───── EXERCISE INPUTS
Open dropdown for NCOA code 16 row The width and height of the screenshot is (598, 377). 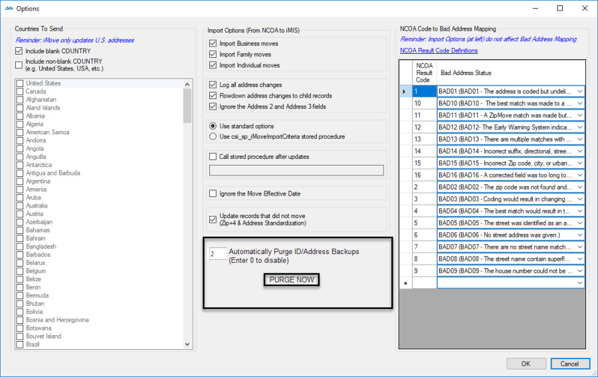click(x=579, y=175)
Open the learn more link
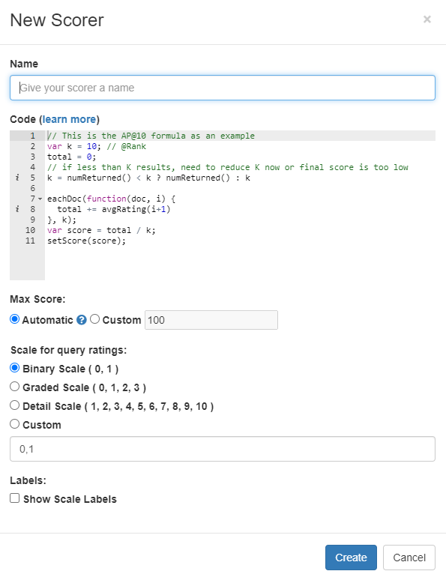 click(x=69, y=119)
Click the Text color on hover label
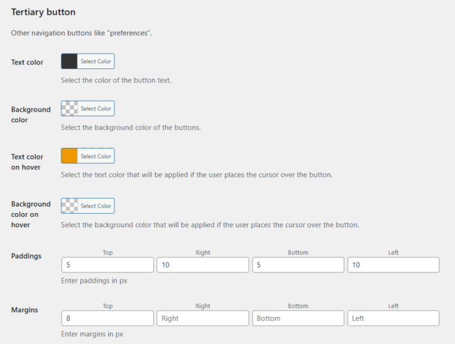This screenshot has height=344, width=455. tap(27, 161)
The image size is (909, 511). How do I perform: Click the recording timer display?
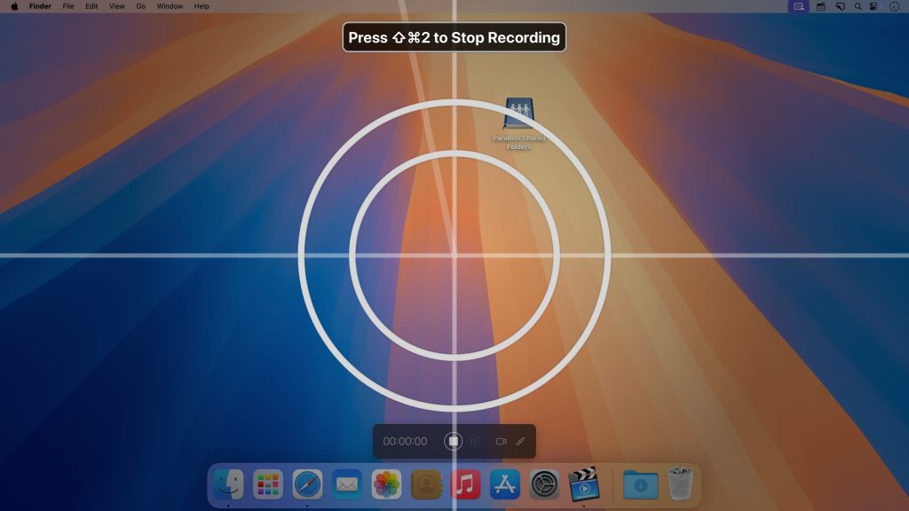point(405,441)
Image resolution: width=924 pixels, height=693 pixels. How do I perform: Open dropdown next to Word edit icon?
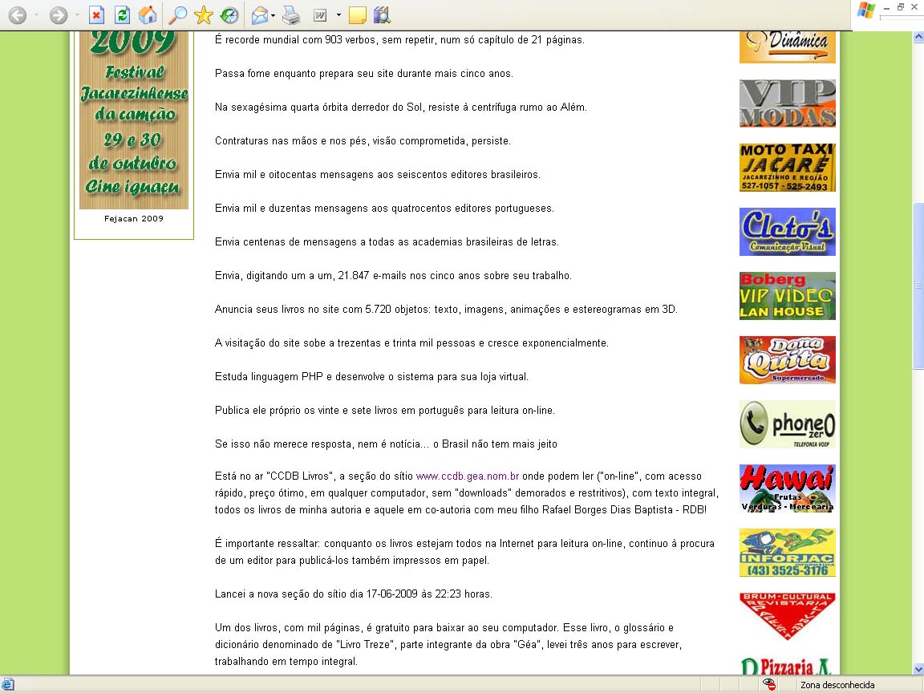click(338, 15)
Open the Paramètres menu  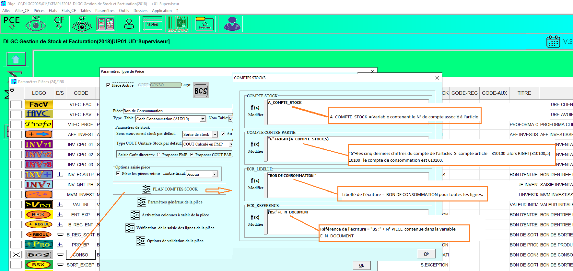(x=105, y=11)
──────────
AIM OF THE EXERCISE
Identify every line that contains the string "perform", treating uppercase and lowercase letters as distinct, and copy each such line in full.

CORRECT ANSWER
The image size is (909, 511). How do I perform: Click the recording timer display?
Image resolution: width=924 pixels, height=693 pixels. How do I perform: Open dropdown next to Word edit icon?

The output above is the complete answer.